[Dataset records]
^^^^
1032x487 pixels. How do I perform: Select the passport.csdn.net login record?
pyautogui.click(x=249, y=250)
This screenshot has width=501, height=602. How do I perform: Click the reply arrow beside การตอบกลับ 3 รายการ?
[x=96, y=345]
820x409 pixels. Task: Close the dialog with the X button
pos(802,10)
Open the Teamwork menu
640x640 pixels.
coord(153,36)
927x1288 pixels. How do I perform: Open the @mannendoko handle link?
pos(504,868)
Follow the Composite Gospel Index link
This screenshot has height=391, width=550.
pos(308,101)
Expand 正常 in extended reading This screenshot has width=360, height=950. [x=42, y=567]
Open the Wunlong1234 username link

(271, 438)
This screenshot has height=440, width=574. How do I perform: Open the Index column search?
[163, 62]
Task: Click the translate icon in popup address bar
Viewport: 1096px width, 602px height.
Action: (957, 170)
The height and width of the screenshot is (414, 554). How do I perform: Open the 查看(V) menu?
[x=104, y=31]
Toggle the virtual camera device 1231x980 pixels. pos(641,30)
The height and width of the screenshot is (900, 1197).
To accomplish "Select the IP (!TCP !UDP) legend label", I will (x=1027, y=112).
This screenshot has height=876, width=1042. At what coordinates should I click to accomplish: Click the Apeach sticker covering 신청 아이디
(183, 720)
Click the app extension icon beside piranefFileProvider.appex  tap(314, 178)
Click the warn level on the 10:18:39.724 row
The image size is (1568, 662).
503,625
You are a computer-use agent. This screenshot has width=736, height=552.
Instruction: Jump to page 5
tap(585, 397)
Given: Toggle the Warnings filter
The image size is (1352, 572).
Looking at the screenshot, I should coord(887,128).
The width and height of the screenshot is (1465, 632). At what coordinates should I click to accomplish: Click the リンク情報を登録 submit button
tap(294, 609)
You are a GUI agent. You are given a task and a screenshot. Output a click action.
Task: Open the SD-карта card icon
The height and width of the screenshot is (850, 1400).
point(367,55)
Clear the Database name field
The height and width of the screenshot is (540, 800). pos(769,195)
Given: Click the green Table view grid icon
^^^^
Switch "How do I perform" to "How can I do" everywhere in the listing lines from the start of the listing through the line containing "tap(585, 397)", both included, and write those lines out again with nothing else changed.

1032x487 pixels. How can I do: Select the passport.csdn.net login record?
pyautogui.click(x=249, y=250)
This screenshot has width=501, height=602. How can I do: Click the reply arrow beside การตอบกลับ 3 รายการ?
[x=96, y=345]
820x409 pixels. Task: Close the dialog with the X button
pos(802,10)
Open the Teamwork menu
640x640 pixels.
coord(153,36)
927x1288 pixels. How can I do: Open the @mannendoko handle link?
pos(504,868)
Follow the Composite Gospel Index link
This screenshot has height=391, width=550.
pos(308,101)
Expand 正常 in extended reading This screenshot has width=360, height=950. [x=42, y=567]
Open the Wunlong1234 username link

(271, 438)
This screenshot has height=440, width=574. How can I do: Open the Index column search?
[163, 62]
Task: Click the translate icon in popup address bar
Viewport: 1096px width, 602px height.
Action: (957, 170)
The height and width of the screenshot is (414, 554). How can I do: Open the 查看(V) menu?
[x=104, y=31]
Toggle the virtual camera device 1231x980 pixels. pos(641,30)
The height and width of the screenshot is (900, 1197).
To accomplish "Select the IP (!TCP !UDP) legend label", I will (x=1027, y=112).
This screenshot has height=876, width=1042. At what coordinates should I click to accomplish: Click the Apeach sticker covering 신청 아이디
(183, 720)
Click the app extension icon beside piranefFileProvider.appex  tap(314, 178)
Click the warn level on the 10:18:39.724 row
The image size is (1568, 662).
503,625
You are a computer-use agent. This screenshot has width=736, height=552.
Instruction: Jump to page 5
tap(585, 397)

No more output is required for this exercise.